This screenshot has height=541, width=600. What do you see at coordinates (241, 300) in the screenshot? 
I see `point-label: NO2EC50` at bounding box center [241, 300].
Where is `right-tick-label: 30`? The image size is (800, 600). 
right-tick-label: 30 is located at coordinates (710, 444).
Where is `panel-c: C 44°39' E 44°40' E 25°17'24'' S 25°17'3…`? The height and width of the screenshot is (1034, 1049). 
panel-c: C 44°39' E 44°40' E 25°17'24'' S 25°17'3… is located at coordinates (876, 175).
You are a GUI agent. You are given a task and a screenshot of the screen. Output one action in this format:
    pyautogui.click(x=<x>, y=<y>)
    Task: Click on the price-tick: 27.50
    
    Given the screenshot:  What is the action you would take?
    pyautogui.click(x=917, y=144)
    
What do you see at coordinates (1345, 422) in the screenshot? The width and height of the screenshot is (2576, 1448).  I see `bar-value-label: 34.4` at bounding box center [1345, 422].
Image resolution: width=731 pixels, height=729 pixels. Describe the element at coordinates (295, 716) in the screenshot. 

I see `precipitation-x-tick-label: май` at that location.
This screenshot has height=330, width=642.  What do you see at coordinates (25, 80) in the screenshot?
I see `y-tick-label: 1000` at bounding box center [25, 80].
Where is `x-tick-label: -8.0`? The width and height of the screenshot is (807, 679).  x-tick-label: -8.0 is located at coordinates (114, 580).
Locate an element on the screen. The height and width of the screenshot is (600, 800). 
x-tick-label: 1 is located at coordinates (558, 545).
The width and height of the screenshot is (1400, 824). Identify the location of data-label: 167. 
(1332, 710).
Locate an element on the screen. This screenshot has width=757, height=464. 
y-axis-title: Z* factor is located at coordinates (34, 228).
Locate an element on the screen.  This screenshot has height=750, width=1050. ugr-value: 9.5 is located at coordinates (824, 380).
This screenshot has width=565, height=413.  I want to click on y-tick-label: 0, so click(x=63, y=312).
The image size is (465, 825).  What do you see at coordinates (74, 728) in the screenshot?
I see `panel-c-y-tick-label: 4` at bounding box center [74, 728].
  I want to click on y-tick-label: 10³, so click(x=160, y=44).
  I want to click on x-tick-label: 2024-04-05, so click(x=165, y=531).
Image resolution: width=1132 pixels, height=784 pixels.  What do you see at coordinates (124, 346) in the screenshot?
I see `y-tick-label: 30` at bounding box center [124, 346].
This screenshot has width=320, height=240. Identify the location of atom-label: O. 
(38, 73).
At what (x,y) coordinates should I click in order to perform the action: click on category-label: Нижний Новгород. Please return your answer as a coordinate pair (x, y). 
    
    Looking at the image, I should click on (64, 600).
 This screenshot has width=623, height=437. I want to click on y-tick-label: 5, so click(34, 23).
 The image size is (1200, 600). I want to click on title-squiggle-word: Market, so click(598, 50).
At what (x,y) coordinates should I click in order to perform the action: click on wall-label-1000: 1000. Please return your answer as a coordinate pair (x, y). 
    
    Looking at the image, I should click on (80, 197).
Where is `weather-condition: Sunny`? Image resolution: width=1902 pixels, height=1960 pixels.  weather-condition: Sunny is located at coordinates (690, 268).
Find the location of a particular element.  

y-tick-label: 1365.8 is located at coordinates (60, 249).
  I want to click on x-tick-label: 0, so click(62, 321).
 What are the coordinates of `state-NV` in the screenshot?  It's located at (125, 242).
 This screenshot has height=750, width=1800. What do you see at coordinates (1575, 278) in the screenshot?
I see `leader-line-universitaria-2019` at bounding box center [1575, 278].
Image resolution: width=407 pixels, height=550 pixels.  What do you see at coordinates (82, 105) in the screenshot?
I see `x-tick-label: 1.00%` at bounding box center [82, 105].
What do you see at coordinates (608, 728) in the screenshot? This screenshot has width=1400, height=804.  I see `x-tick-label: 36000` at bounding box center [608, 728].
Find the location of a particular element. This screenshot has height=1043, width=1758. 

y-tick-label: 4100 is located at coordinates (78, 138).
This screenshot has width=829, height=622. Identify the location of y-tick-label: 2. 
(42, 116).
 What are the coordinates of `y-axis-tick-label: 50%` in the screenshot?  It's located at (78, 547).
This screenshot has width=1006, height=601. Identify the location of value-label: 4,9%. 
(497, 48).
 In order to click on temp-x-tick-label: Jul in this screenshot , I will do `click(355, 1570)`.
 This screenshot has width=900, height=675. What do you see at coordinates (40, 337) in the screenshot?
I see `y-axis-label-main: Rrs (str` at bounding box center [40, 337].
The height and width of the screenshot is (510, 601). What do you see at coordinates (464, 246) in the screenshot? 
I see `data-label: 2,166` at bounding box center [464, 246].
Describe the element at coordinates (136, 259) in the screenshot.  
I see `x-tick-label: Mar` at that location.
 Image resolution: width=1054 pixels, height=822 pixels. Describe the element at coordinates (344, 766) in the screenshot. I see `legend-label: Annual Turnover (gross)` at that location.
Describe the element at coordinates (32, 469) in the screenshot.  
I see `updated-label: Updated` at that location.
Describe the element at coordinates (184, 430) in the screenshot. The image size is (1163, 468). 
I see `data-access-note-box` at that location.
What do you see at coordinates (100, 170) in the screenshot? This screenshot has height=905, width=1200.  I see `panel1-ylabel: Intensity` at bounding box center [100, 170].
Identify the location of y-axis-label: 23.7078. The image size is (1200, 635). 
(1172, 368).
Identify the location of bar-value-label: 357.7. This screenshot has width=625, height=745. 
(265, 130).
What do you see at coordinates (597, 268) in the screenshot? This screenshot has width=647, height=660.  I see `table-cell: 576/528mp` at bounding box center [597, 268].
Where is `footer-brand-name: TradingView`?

DESCRIPTION OF THE TASK = Render the lines of the material between the one containing "Locate an element on the screen. This" and the one containing "coordinates (824, 380).", inclusive, as a Markdown table with the columns Row and Line. Number each row and leave out blank lines.

RESPONSE FOR THIS EXERCISE =
| Row | Line |
|---|---|
| 1 | Locate an element on the screen. This screenshot has width=757, height=464.  |
| 2 | y-axis-title: Z* factor is located at coordinates (34, 228). |
| 3 | Locate an element on the screen.  This screenshot has height=750, width=1050. ugr-value: 9.5 is located at coordinates (824, 380). |